Given exercise ->
Repeat these entries exactly as they appear.

Word and element locating data:
——

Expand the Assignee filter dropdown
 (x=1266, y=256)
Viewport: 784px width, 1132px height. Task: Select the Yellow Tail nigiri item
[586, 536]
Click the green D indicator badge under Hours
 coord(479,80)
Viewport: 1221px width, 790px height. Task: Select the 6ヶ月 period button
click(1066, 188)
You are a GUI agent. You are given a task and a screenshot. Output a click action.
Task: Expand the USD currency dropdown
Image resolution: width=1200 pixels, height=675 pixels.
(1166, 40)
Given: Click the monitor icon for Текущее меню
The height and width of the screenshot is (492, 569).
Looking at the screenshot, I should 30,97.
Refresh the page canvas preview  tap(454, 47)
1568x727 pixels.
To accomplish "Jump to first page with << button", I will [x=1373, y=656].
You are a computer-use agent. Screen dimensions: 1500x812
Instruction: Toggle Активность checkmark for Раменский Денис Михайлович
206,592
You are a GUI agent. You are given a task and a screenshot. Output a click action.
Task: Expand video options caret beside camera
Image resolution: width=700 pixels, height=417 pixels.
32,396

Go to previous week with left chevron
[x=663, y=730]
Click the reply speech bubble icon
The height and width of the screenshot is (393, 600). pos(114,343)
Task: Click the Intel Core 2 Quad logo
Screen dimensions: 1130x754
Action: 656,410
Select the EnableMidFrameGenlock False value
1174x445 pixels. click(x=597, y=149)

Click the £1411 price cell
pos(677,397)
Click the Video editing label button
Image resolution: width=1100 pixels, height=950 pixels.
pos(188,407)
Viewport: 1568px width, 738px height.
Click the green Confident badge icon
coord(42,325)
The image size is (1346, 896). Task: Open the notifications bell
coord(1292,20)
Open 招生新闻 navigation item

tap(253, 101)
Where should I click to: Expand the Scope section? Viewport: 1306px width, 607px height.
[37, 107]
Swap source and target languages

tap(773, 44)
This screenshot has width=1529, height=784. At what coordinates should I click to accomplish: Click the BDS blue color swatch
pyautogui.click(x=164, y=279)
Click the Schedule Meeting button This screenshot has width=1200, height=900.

——

The solution ->
Expand the Assignee filter dropdown
 (x=1266, y=256)
Viewport: 784px width, 1132px height. Task: Select the Yellow Tail nigiri item
[586, 536]
Click the green D indicator badge under Hours
 coord(479,80)
Viewport: 1221px width, 790px height. Task: Select the 6ヶ月 period button
click(1066, 188)
You are a GUI agent. You are given a task and a screenshot. Output a click action.
Task: Expand the USD currency dropdown
Image resolution: width=1200 pixels, height=675 pixels.
(1166, 40)
Given: Click the monitor icon for Текущее меню
The height and width of the screenshot is (492, 569).
Looking at the screenshot, I should 30,97.
Refresh the page canvas preview  tap(454, 47)
1568x727 pixels.
To accomplish "Jump to first page with << button", I will [x=1373, y=656].
You are a computer-use agent. Screen dimensions: 1500x812
Instruction: Toggle Активность checkmark for Раменский Денис Михайлович
206,592
You are a GUI agent. You are given a task and a screenshot. Output a click action.
Task: Expand video options caret beside camera
Image resolution: width=700 pixels, height=417 pixels.
32,396

Go to previous week with left chevron
[x=663, y=730]
Click the reply speech bubble icon
The height and width of the screenshot is (393, 600). pos(114,343)
Task: Click the Intel Core 2 Quad logo
Screen dimensions: 1130x754
Action: 656,410
Select the EnableMidFrameGenlock False value
1174x445 pixels. click(x=597, y=149)

Click the £1411 price cell
pos(677,397)
Click the Video editing label button
Image resolution: width=1100 pixels, height=950 pixels.
pos(188,407)
Viewport: 1568px width, 738px height.
Click the green Confident badge icon
coord(42,325)
The image size is (1346, 896). Task: Open the notifications bell
coord(1292,20)
Open 招生新闻 navigation item

tap(253, 101)
Where should I click to: Expand the Scope section? Viewport: 1306px width, 607px height.
[37, 107]
Swap source and target languages

tap(773, 44)
This screenshot has width=1529, height=784. At what coordinates should I click to accomplish: Click the BDS blue color swatch
pyautogui.click(x=164, y=279)
Click the Schedule Meeting button This screenshot has width=1200, height=900.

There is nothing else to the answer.